Mudando radicalmente de assunto, às vezes precisamos falar de coisas menos pesadas, principalmente quando a pandemia não mostra sinais de que vai acabar. Na semana em que o país passou das 460 mil mortes e a CPI da COVID-19 escancarou o plano do governo de deixar morrer a população, talvez precisemos tar um tempo para nossos cérebros assimilarem tudo. Por isso, um assunto ameno: daqui uns dias tem pequi na panela do goiano. De fato, tem o ano todo depois que passaram a cultivá-lo ou trazê-lo de outras regiões. Polêmico, forte, amarelo. O ouro de Goiás é bom mesmo?
O QUE É PEQUI
Pequi é uma daquelas coisas da vida com as quais não há meio termo: ou se gosta ou não se gosta. Isso não parece ser um problema, a não ser se a pessoa que não gosta é goiano da gema, como eu sou. Não gostar de pequi, aqui em Goiás, é tido por alguns, como um sério problema. Não gostar de pequi e ser goiano é ser suspeito. As pessoas praticamente duvidam de sua seriedade como pessoa, outros acham loucura, é meio difícil de justificar, às vezes.

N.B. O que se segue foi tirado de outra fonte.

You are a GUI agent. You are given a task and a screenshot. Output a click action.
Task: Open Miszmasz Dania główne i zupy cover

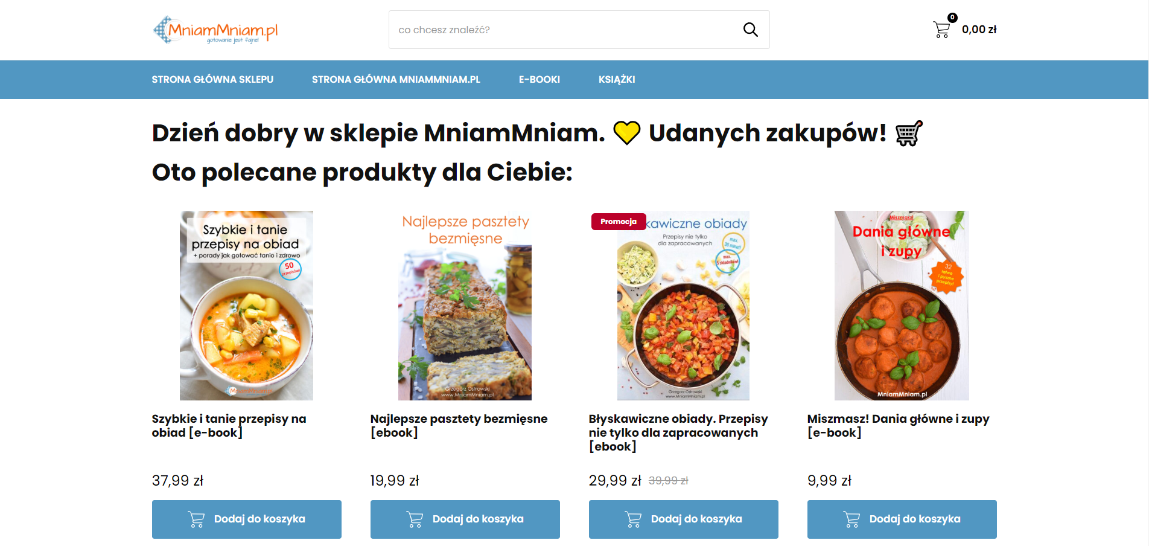pyautogui.click(x=902, y=306)
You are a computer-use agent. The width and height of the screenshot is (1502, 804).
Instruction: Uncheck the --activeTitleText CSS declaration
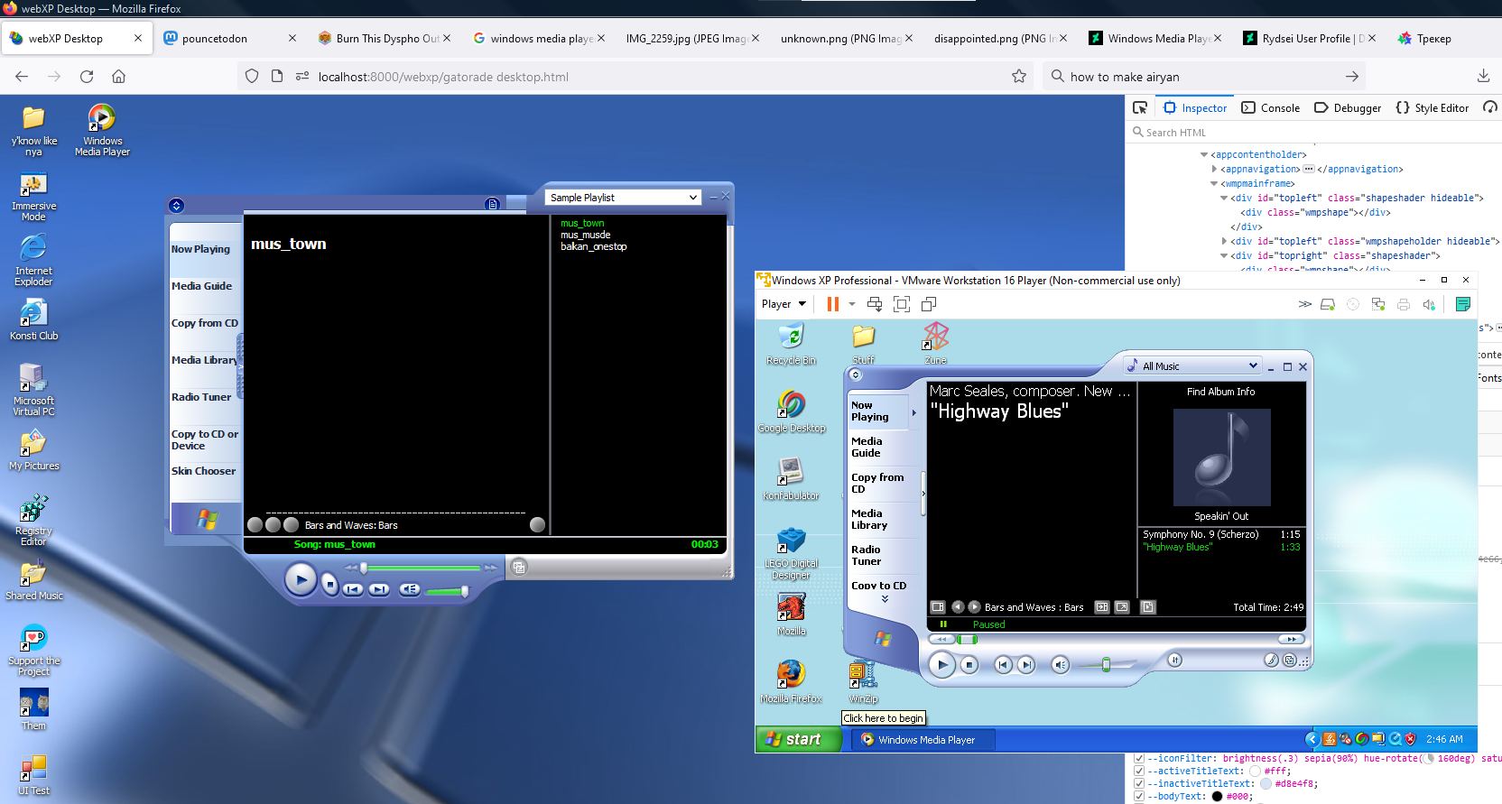point(1139,772)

Não gostar de pequi em Goiás significa que você não parece goiano, porque aqui, geralmente quem não gosta é de fora. Ou é o mineiro belorizontino, ou o paulista, ambos metidos a urbanos demais para gostar da iguaria. Chegam aqui de bico torcido, tapando o nariz para o cheiro forte, provando com cara ruim ou mesmo fazendo como os afoitos ‘estrangeiros’ desavisados que mordem o caroço cheio de espinhos por dentro.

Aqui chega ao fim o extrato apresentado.